When You Change Your Mind, Let Everyone Know Why

Leaders train themselves to project confidence and consistency. Creating clarity, setting direction, and getting people on board are big parts of a leader’s job.

Once they’ve taken a position on any issue or decision, reversing it can feel like weakness, indecision, or a loss of authority. 

But new evidence and information can sway opinion and change a leader’s mind. The question is whether they let people know. 

Too often, leaders shift direction or reverse a decision without explicitly acknowledging it.

They quietly hedge or move away from their original thinking. 

In many cases, they claim that the approach or strategy hasn’t changed even though the tactics have been “updated.” 

The best leaders do the opposite. 

When they change their minds, they let everyone know. And they do this in the most public way possible, making any shift highly visible. 

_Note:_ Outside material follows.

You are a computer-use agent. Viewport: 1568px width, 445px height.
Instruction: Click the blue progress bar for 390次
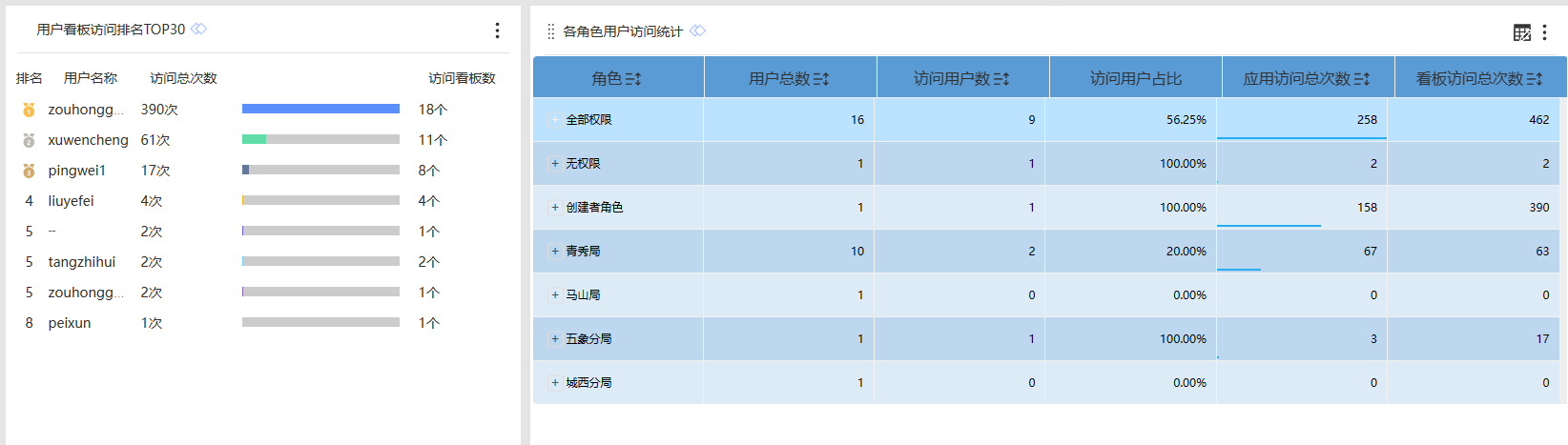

They tie all this to new evidence or better reasoning, and clearly explain why they changed their minds.

In doing so, they offer the team a model to follow: the right answer matters more than the insecurity or ego of any leader or team member. 

Good leaders aren’t worried that a shift in belief will erode the confidence others have in them.

They know people trust the humility, courage, and openness that a change of mind entails. 

Confidence isn’t predicated on never being wrong. It’s built on leaders reliably moving toward truth and good outcomes. 

When leaders pivot and say so loudly, the team learns that the goal is to optimize outcomes and remain open to new information. 

Leaders who update their conclusions and explain their reasoning show others what’s expected.

This gives team members permission to surface risks and concerns early and course-correct any time the situation requires it.

 Great leadership often looks like the opposite of commanding strength.

The best leaders step back, slow down, show their thinking, and change their minds.

They don’t fall for the idea that stubborn certainty is the sign of an omnipotent leader. 

Consistency in principle always counts more than consistency in opinion.

Teams trust leaders who chase truth over ego, even when it means being visibly wrong.